## Instruction
Return everything from the line containing "The width and height of the screenshot is (1051, 701)." down to the line containing "Task: Click the TEL", unchanged and including both of those lines. Leave the pictures out of your answer.

(Saved data entries)
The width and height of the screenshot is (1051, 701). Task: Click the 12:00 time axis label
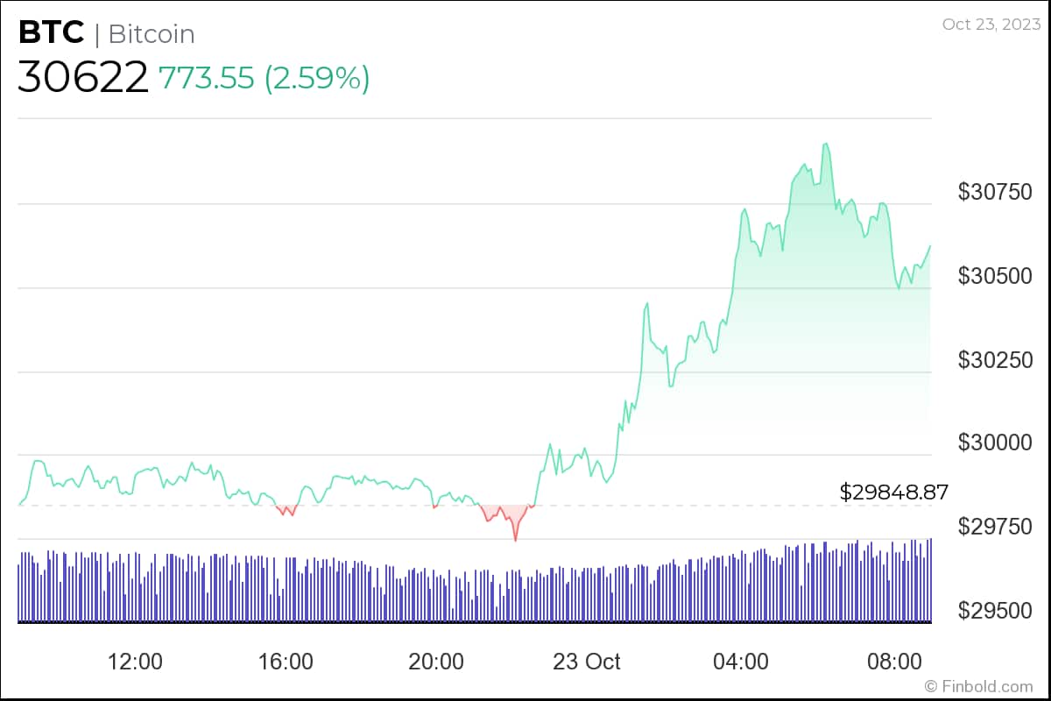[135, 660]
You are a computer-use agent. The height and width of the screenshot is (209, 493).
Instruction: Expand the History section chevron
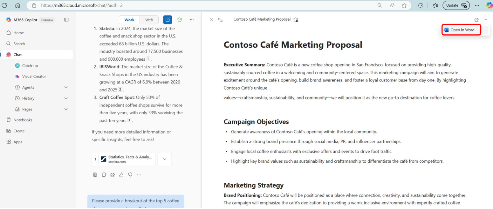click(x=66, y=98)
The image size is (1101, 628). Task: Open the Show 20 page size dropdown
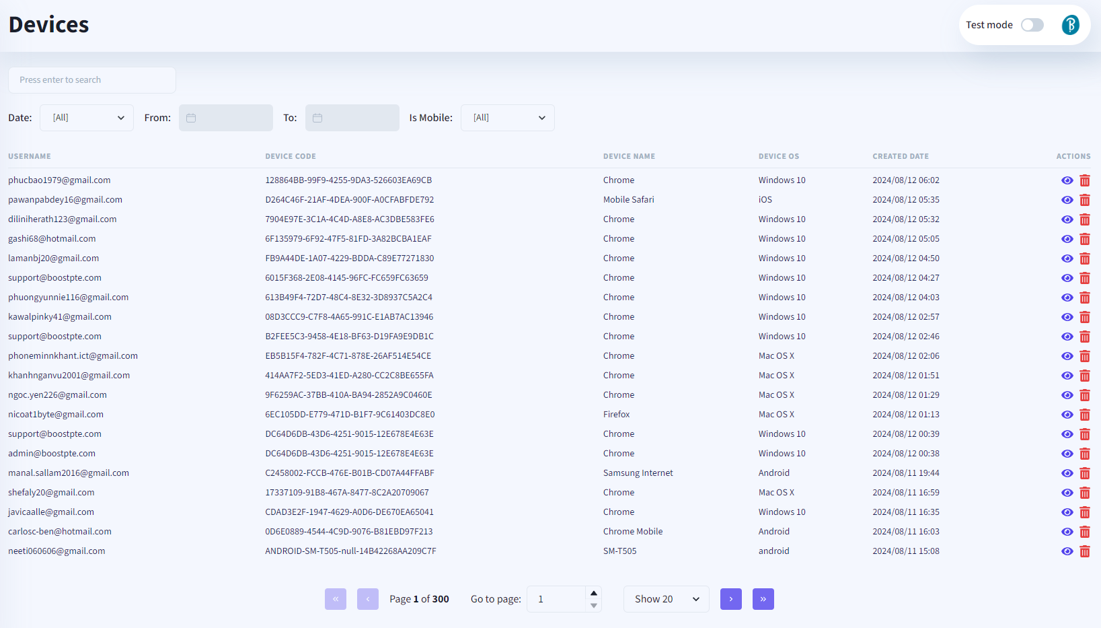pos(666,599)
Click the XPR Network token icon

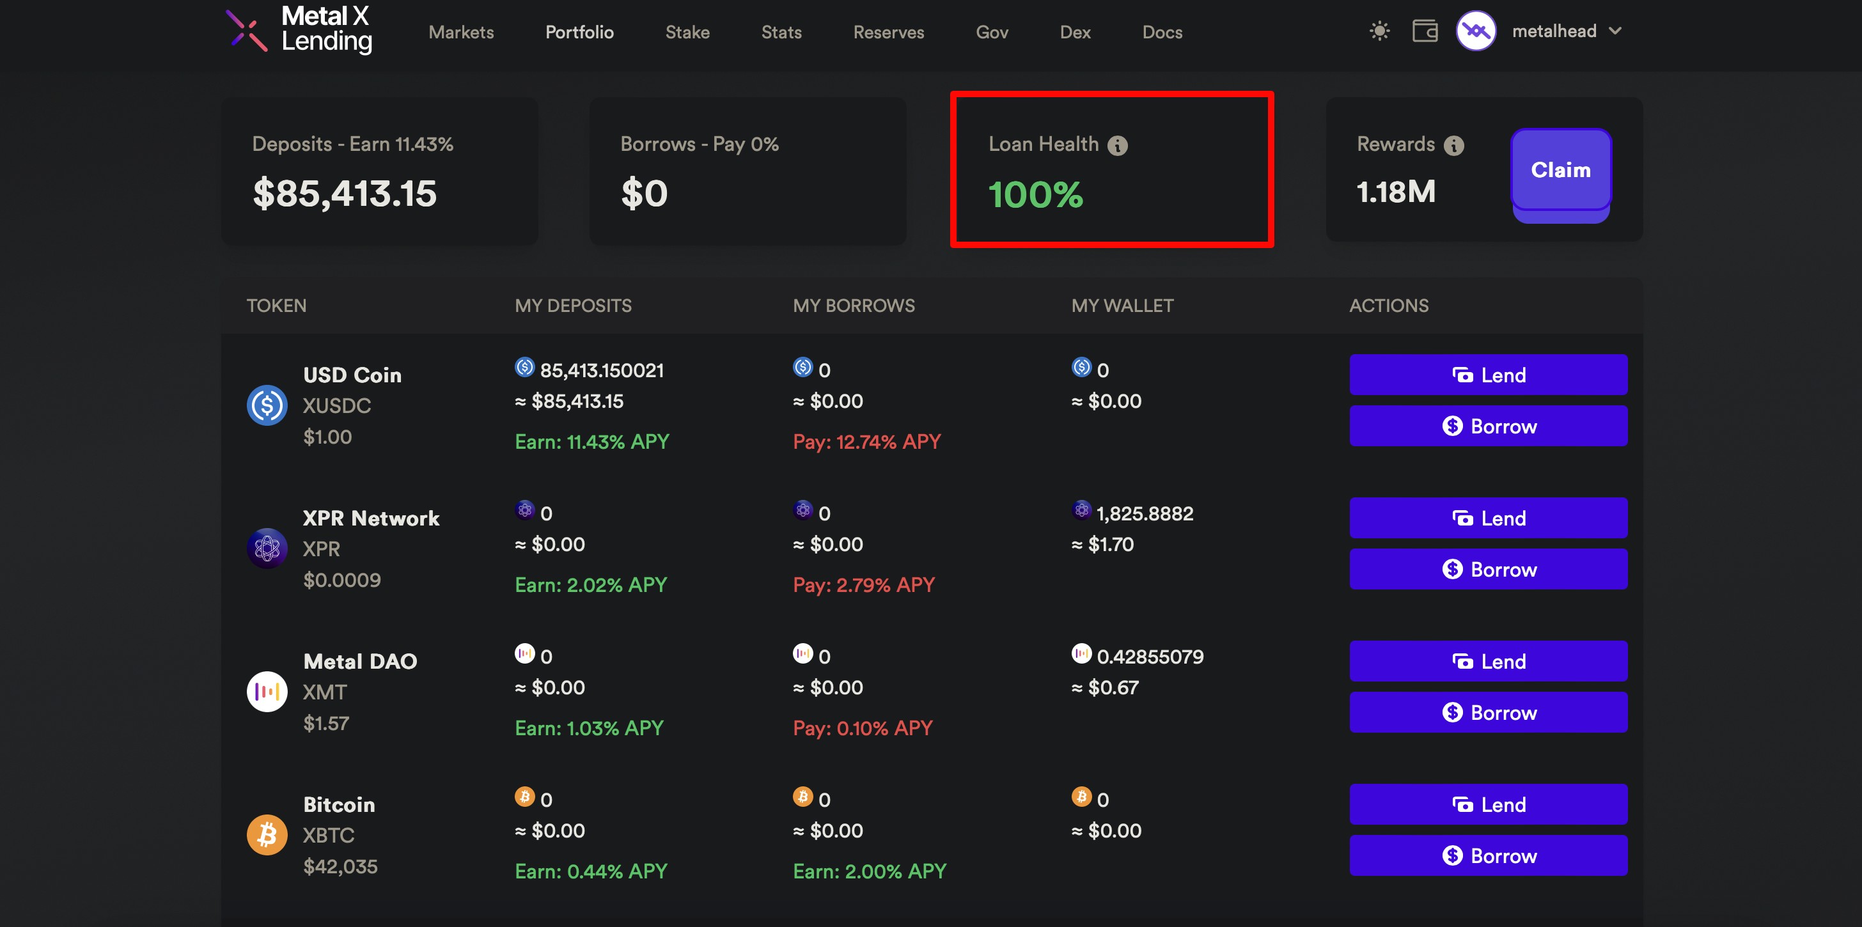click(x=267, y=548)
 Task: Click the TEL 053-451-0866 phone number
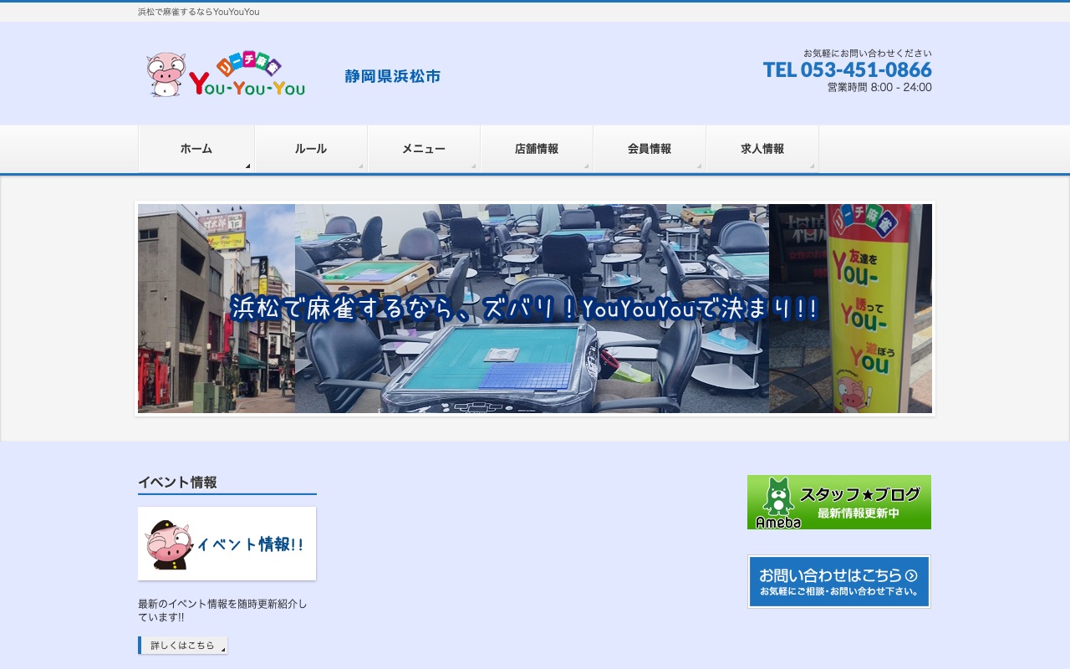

==

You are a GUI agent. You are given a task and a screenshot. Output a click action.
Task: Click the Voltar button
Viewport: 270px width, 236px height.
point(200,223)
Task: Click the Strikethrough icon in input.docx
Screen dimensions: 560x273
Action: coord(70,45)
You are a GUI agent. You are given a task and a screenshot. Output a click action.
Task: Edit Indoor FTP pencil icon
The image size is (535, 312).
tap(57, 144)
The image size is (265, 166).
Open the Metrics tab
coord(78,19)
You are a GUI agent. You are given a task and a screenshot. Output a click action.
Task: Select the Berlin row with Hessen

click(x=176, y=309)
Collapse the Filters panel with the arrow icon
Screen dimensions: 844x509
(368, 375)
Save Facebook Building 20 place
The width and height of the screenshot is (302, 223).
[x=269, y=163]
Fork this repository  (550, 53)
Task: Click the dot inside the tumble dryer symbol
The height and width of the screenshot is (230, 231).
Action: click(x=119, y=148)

* * *

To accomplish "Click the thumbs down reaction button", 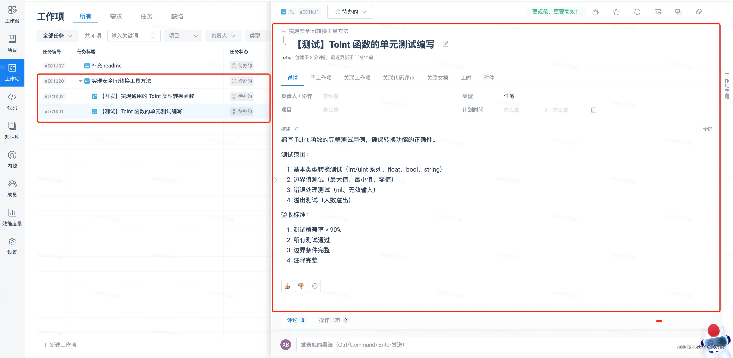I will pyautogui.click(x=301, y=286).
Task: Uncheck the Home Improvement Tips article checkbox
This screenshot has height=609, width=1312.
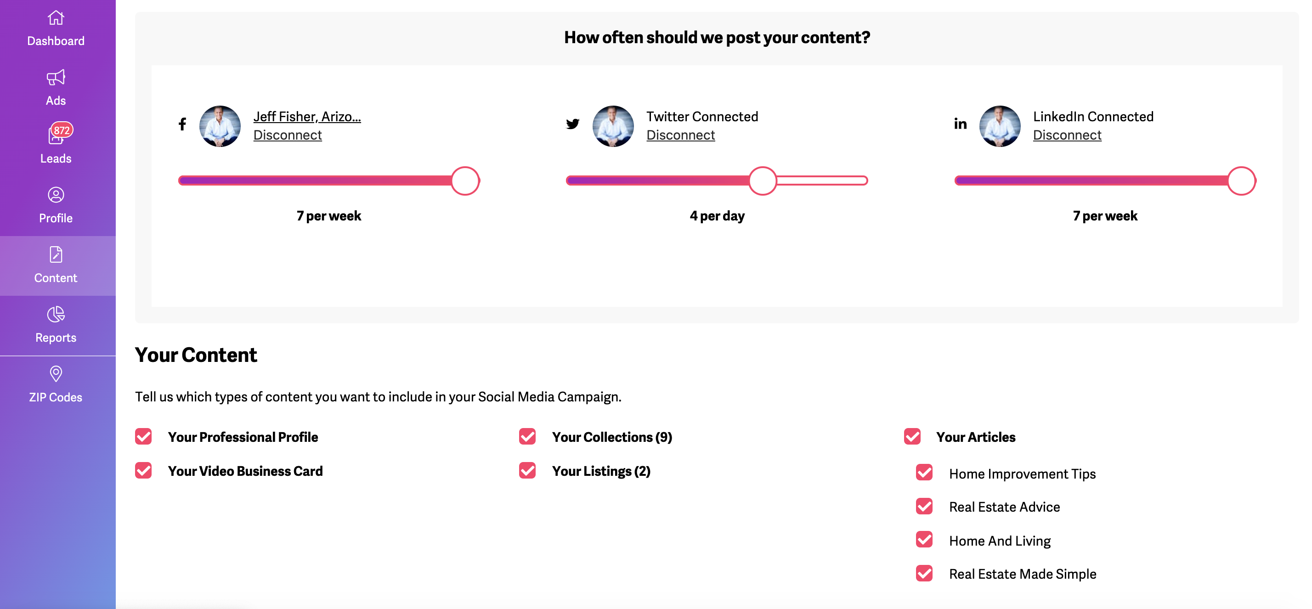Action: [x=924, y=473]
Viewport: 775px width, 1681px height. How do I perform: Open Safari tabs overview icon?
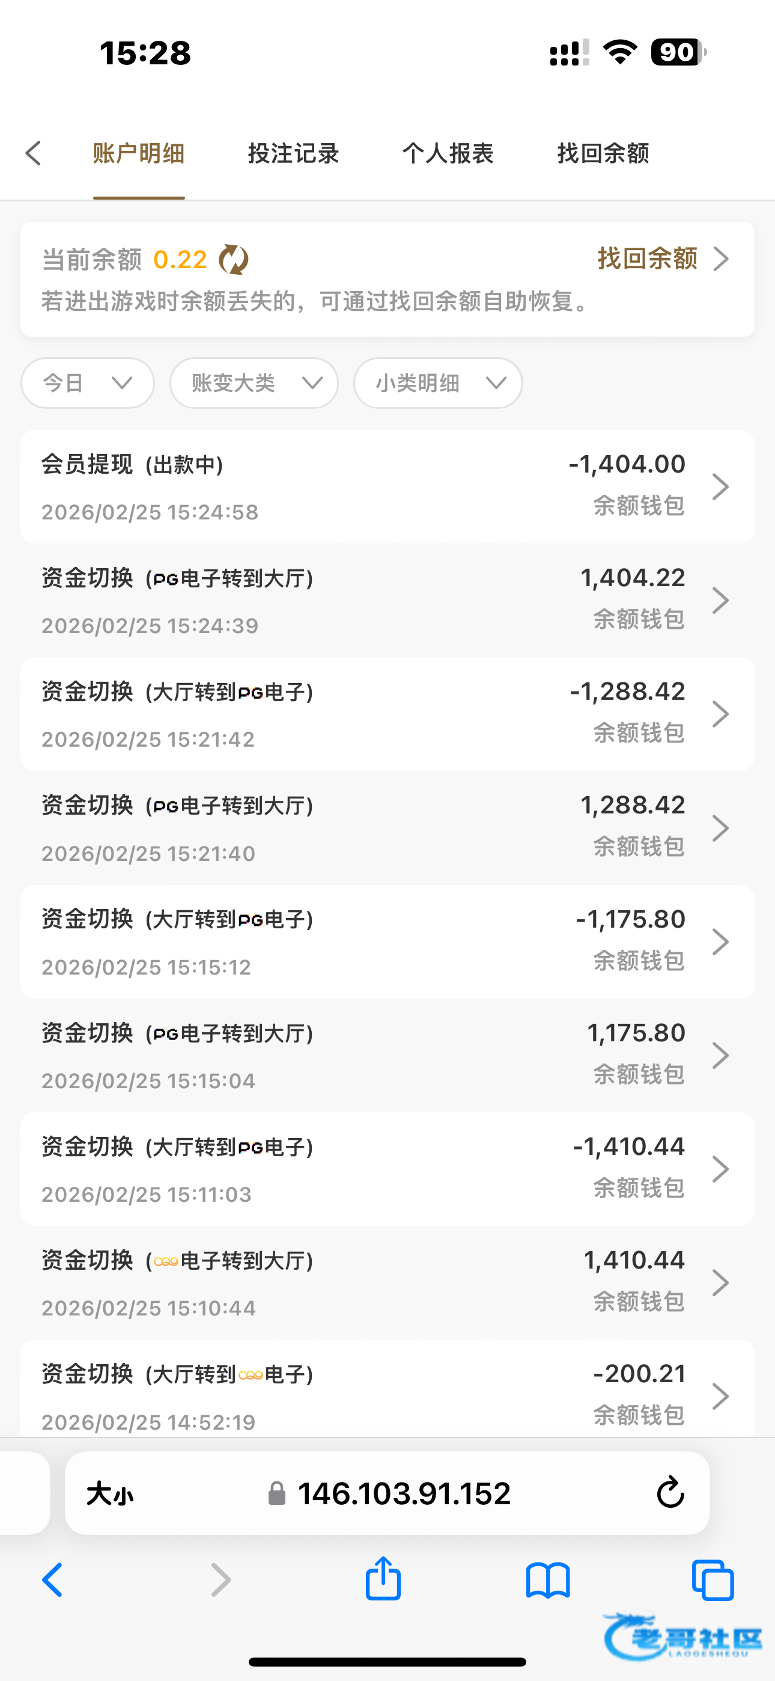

## Answer to the exercise
The width and height of the screenshot is (1051, 701). Task: Click the 12:00 time axis label
[135, 660]
You are a computer-use agent. The height and width of the screenshot is (209, 493).
Instruction: Expand the History section chevron
click(x=66, y=98)
The image size is (1101, 628). Task: Open the Show 20 page size dropdown
pos(666,599)
Click the XPR Network token icon

click(x=267, y=548)
 Task: Click the TEL 053-451-0866 phone number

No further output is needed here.